Output, word for word, each line from the one with "550x432 pixels." through the end of the listing below, excluding every picture.

========================

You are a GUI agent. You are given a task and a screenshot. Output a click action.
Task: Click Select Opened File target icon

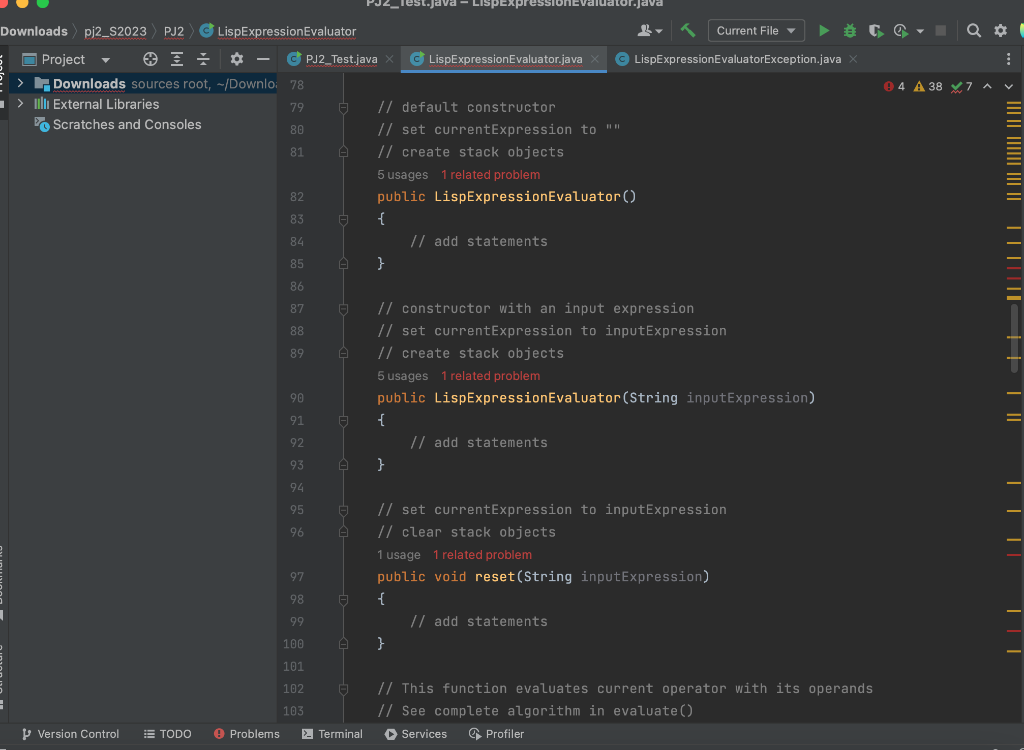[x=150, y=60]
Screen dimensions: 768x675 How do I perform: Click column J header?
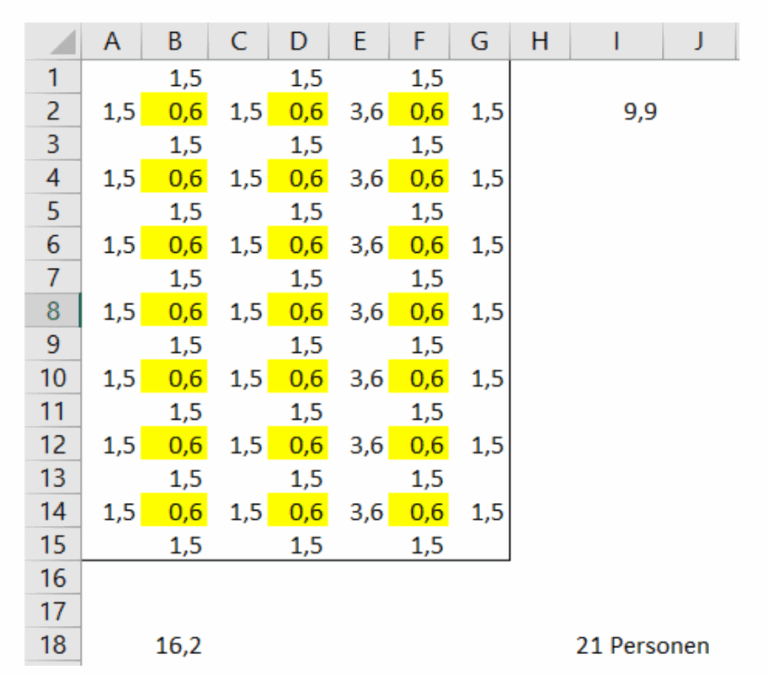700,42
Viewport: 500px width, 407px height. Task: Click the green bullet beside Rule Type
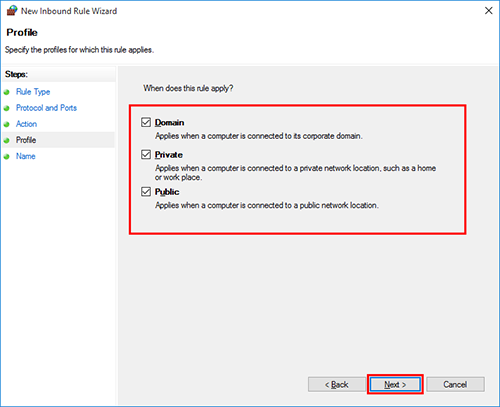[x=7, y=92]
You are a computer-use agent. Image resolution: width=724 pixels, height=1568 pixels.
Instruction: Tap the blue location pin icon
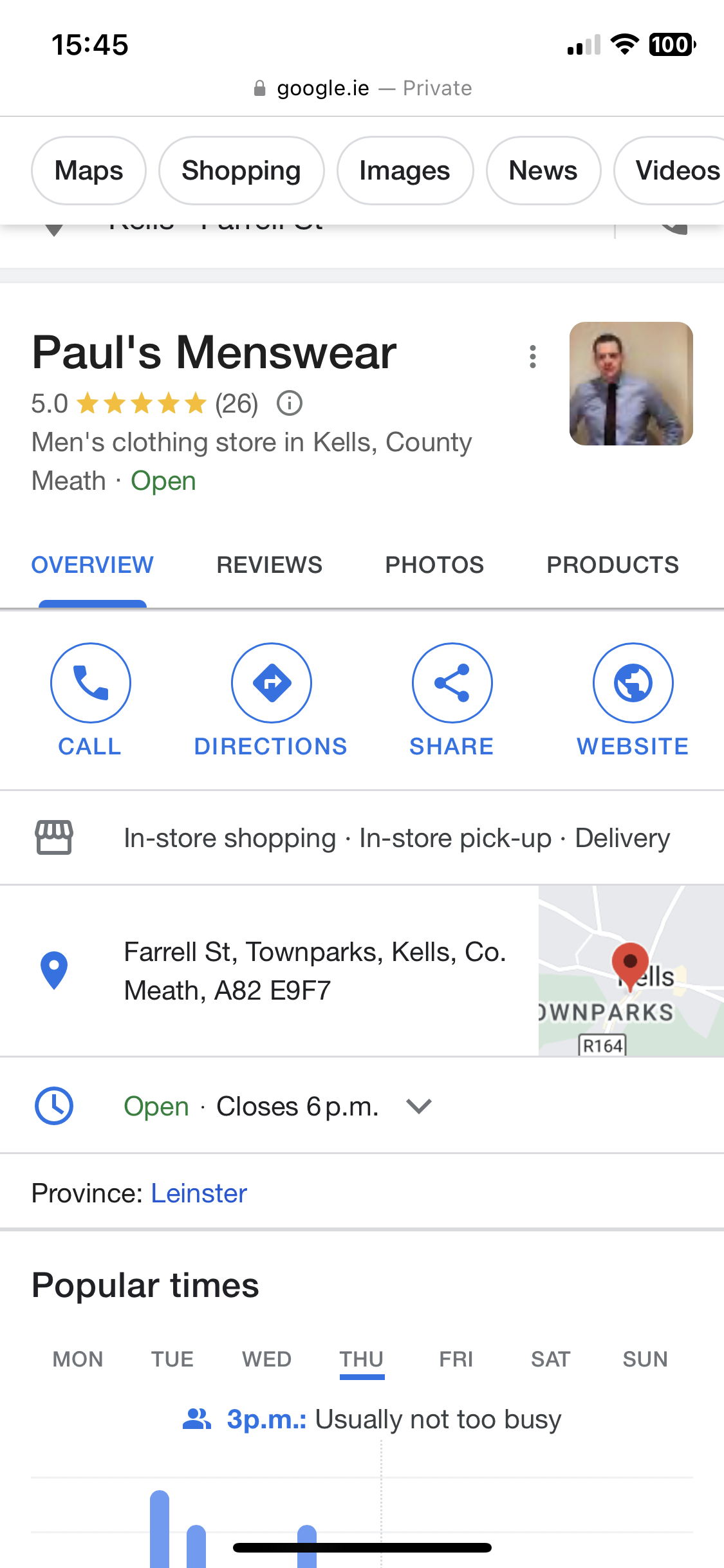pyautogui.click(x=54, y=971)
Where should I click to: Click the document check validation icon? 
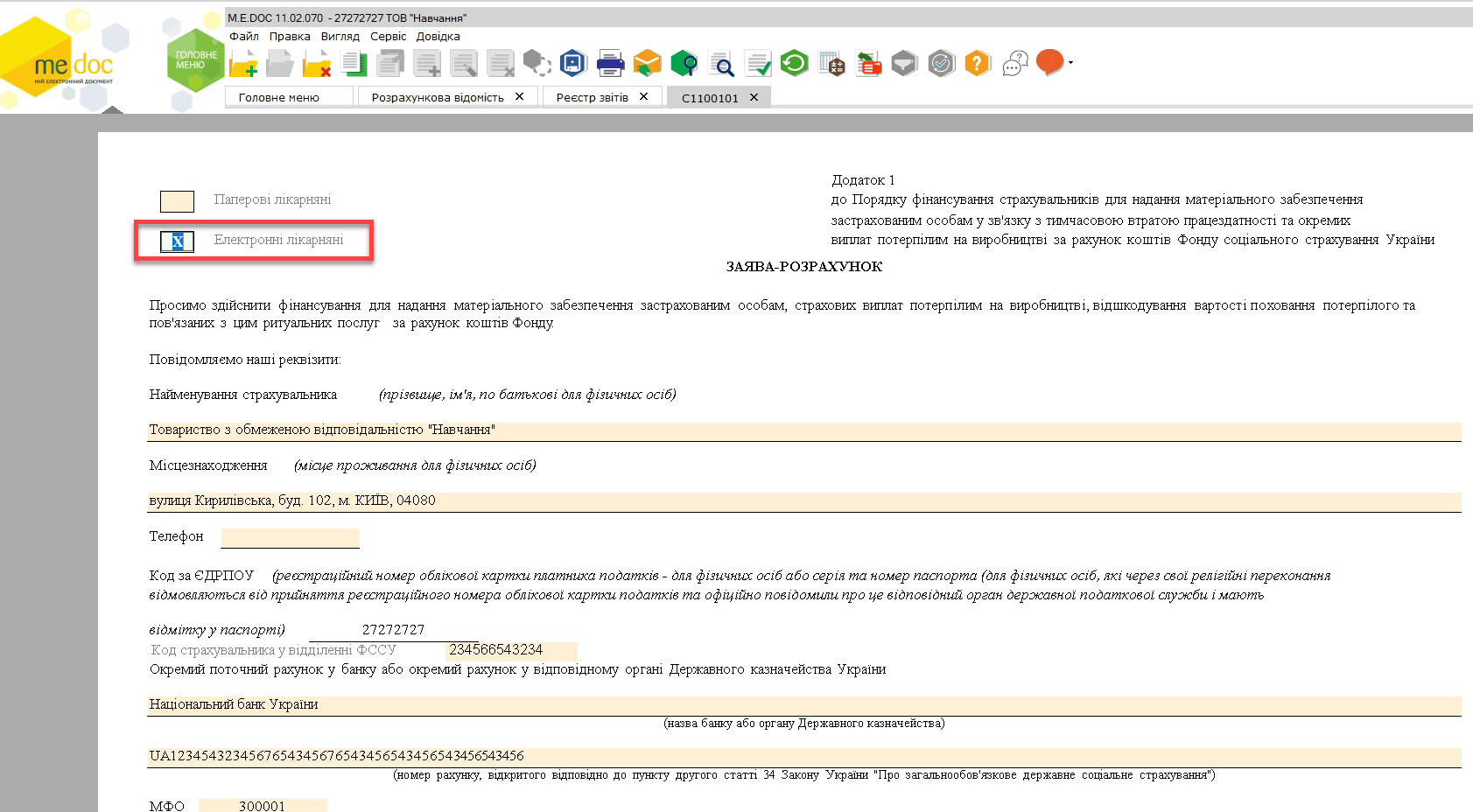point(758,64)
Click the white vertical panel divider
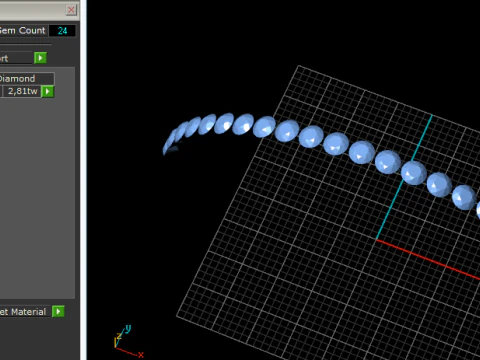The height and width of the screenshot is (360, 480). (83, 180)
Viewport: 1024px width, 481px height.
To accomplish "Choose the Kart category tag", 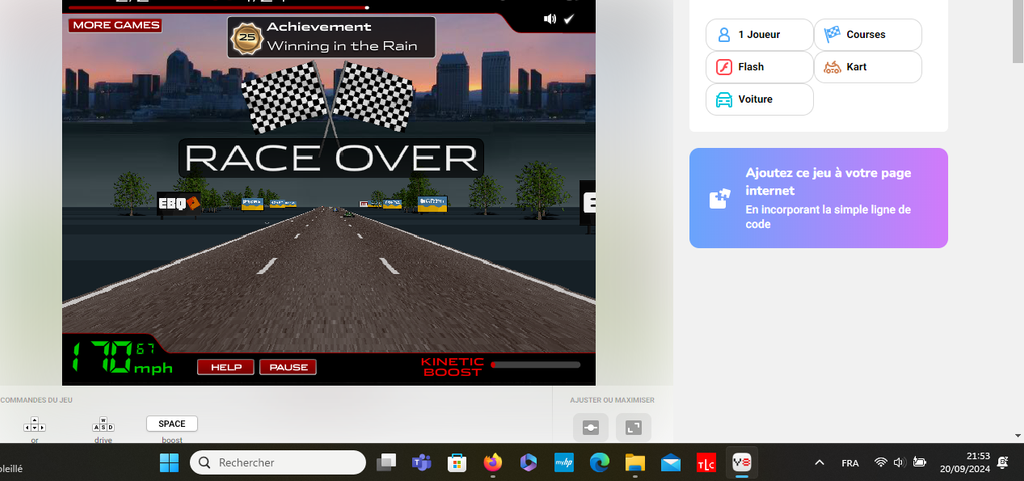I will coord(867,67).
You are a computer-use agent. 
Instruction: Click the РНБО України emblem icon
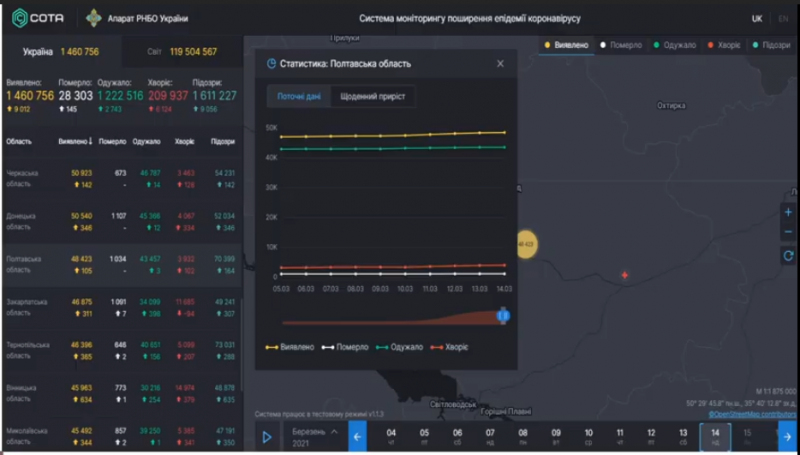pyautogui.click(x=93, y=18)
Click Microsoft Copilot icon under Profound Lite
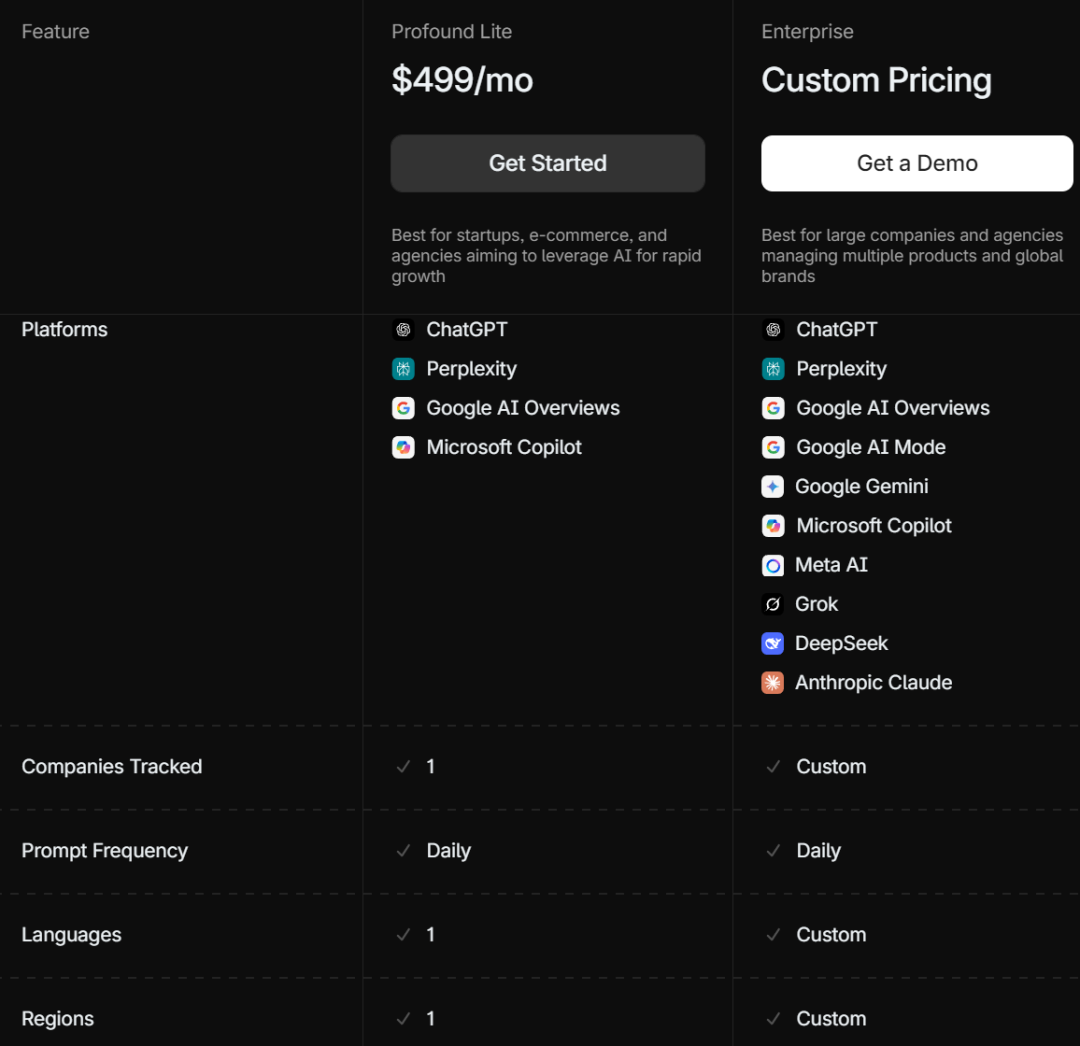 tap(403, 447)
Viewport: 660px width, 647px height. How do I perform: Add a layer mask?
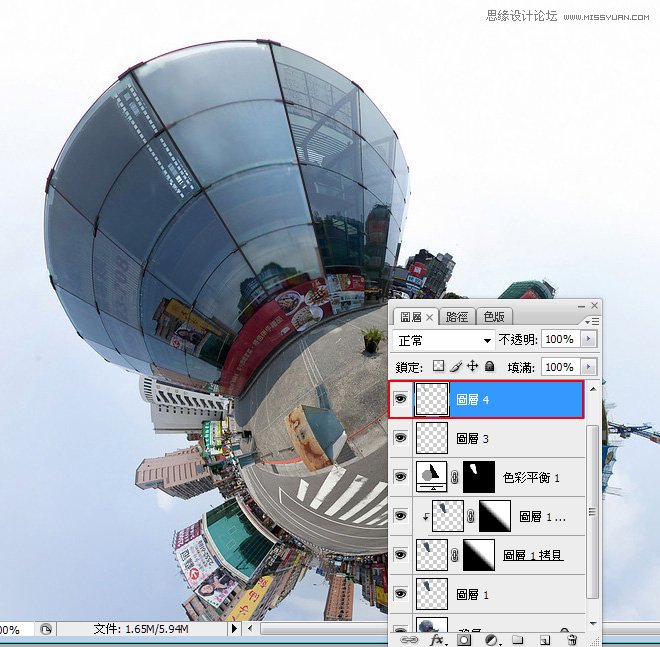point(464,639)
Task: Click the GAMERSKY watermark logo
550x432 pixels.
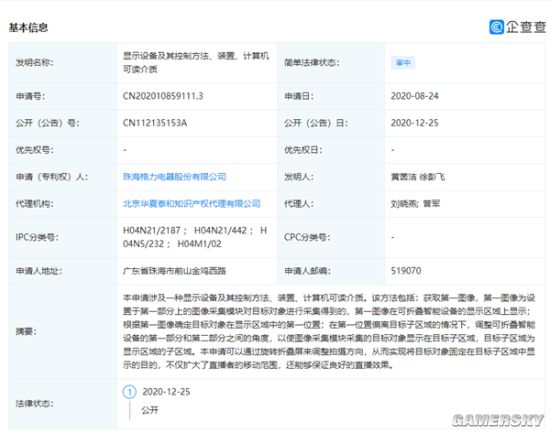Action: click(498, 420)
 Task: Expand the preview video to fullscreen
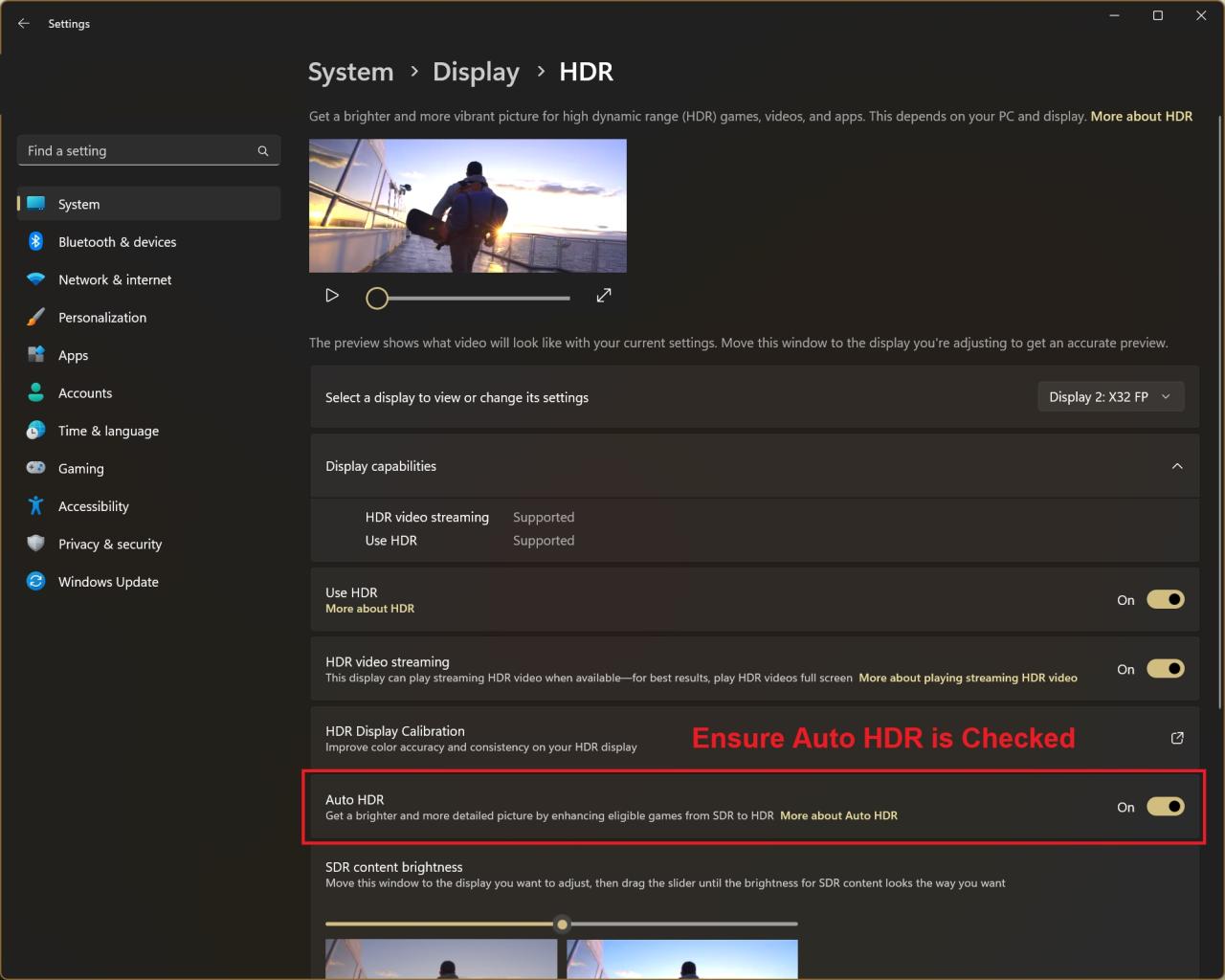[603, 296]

========================

» YOUR RESPONSE
550x432 pixels.
Action: click(498, 420)
 Task: Expand the preview video to fullscreen
[603, 296]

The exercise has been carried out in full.